-- START OF Document --

It was on context, and why certain words have different meanings depending on how they are used.

I wrote it because certain segments of Sevconia were tripping out over the use of the word “fenian” on a Green Brigade banner whereas their use of it was deemed offensive.

And in that article I talked about how black comedians in America – with Richard Pryor as the lead-off hitter (second baseball comparison of the day for me) – seized the N word from the racists and bigots and made it their own.

They took the power out of the word.  They took away its ability to hurt people. They blunted the sword.

The contextual difference is this; when two black men are trading the word with each other, bantering and going back and forth, that gives it a very different context to a white supremacist shouting the word through a loud-hailer at a rally.

Context, yes … but the time, and the place, matters too.

A good friend of mine, my regular drinking buddy when I was in Glasgow City Council, is, like me, a huge film buff.

One of the movies Andy and I used to exchange dialogue from was a Christopher Walken piece called The Prophecy.

I’ll spare you the plot, it is pure cheese.

In it, Walken plays the Archangel Gabriel, who’s fallen out with God over humans and our exalted status.

(It was the stupendous Green Brigade banner at the game, depicting another Archanegel, Michael, that made me think of this.)

Wielding sarcasm and bitterness like a broadsword, Walken spends a lot of the movie pouring scorn on the human race.

He refers to humans as the “talking monkeys.”

Witless, uncomprehending, understanding neither ourselves nor the bigger mysteries of which his character is privy.

Mortal, fallible, weak. Yet considered his equals.

-- END OF Document --

▶ Direction
Extend the piece on context and word meaning, picking up right after its last sentence. The lines that come after this piece on context and word meaning are separate material.

-- START OF Dataset extract --

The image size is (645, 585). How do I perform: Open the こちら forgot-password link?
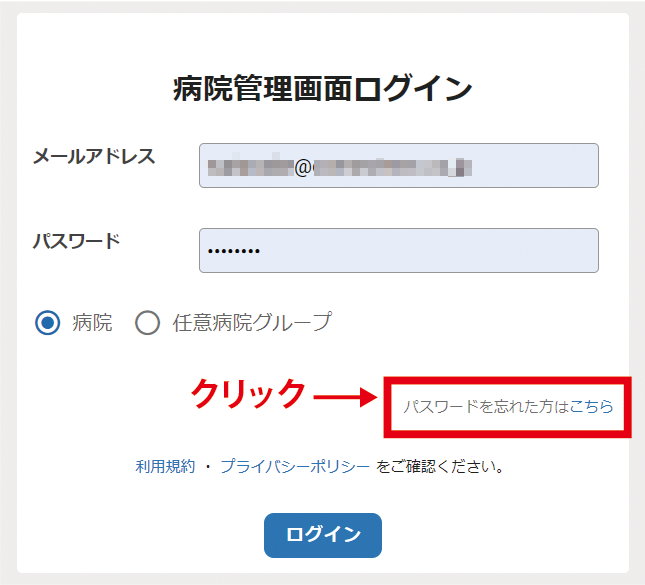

-- END OF Dataset extract --

▶ Task response
My mate liked that phrase a lot, and always used to use it in reference to Rangers and their fans.

I picked up the habit, and used to lapse into it from time to time when discussing them.

I understand the context; the Peepul might be sentient creatures who walk on two legs just as we do, but as their behaviour is often so one-dimensional as to make them cut-out characters you couldn’t string together enough of their brain-cells to power a set of Christmas lights.

Our calling them zombies is not that much different.

Why did I stop doing it?

Because it was dumb to begin with, and I realised how easily it could get you into trouble if it became entrenched.

Imagine shouting that at the screen, in a pub, just as Alfredo Morelos or Joe Aribo is passed the ball?

Racist? Not in the context you mean it, but who’s going to give you a chance to explain that to them?

Think you’d get the opportunity to relay the details of a movie from 1995 and how the spiteful derisive a fallen angel applies to the human race tickles you enough that you’ve taken to using it as a shorthand for Sevco?

You’d be lucky if jailing was all you got.

And you know what?

It’s probably right that you wouldn’t get away with it.

Because maybe, although you don’t intend to cause offence, that explanation is too easily adopted by those whose intent is much more sinister.

Is that a daft thing to care about?

I used to think that it was, but once you establish a precedent for something all manner of scum can hide behind it, and use it in their defence.

I no longer think it’s as daft as I once did.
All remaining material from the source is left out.